Das Fachmagazin «The Lancet» ist um Aufklärung der Angelegenheit bemüht – ein Sprecher teilte mit, man habe den Brief der kritischen Wissenschaftler direkt an die Studienautorinnen und -autoren weitergegeben und sie dazu ermuntert, sich an der Diskussion zu beteiligen und offene Frage zu klären. Auf Anfrage des «Spiegels» teilte das Magazin mit: «Wir verfolgen die Situation genau.» Die russische Studie sei vor Publikation von internationalen Experten begutachtet worden.
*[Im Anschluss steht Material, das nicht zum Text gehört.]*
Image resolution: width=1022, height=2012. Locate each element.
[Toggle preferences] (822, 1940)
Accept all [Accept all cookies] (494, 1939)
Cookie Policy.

Das Moskauer Forschungsinstitut Gamaleja und auch der russische Staatsfonds Foreign Direct Investment Fund (RDIF), der die Entwicklung und Produktion des Vakzins finanziert, versicherten, die Daten seien nicht manipuliert worden. Der Staatsfonds hofft nach Angaben des «Handelsblatts», bis zu einem Drittel des Marktes für einen funktionierenden Corona-Impfstoff zu erobern. Dessen Volumen wird auf weltweit 75 Milliarden Dollar geschätzt. Trotz der Bedenken aufgrund der hastigen Entwicklung haben bisher mehr als 20 Länder insgesamt über eine Milliarde Dosen des «Sputnik-V»-Impfstoffs beantragt.
(dhr)
Mich wundert es aber, dass es noch keinen Run auf diese Impfung gegeben hat. Echinacea ist dann doch sicherer 😉
Korrekterweise müsste man nun statistisch testen, wie wahrscheinlich es ist, dass auf 3 diskrete Werte 5 Punkte mit dem gleichen Muster zu liegen kommen.
Wäre übrigens interessant die Daten auf das Benfordsches Gesetz zu prüfen. Wenn man damit Steuerbetrug aufdecken kann, könnte man doch auch den hiesigen Fälschungsverdacht aufklären.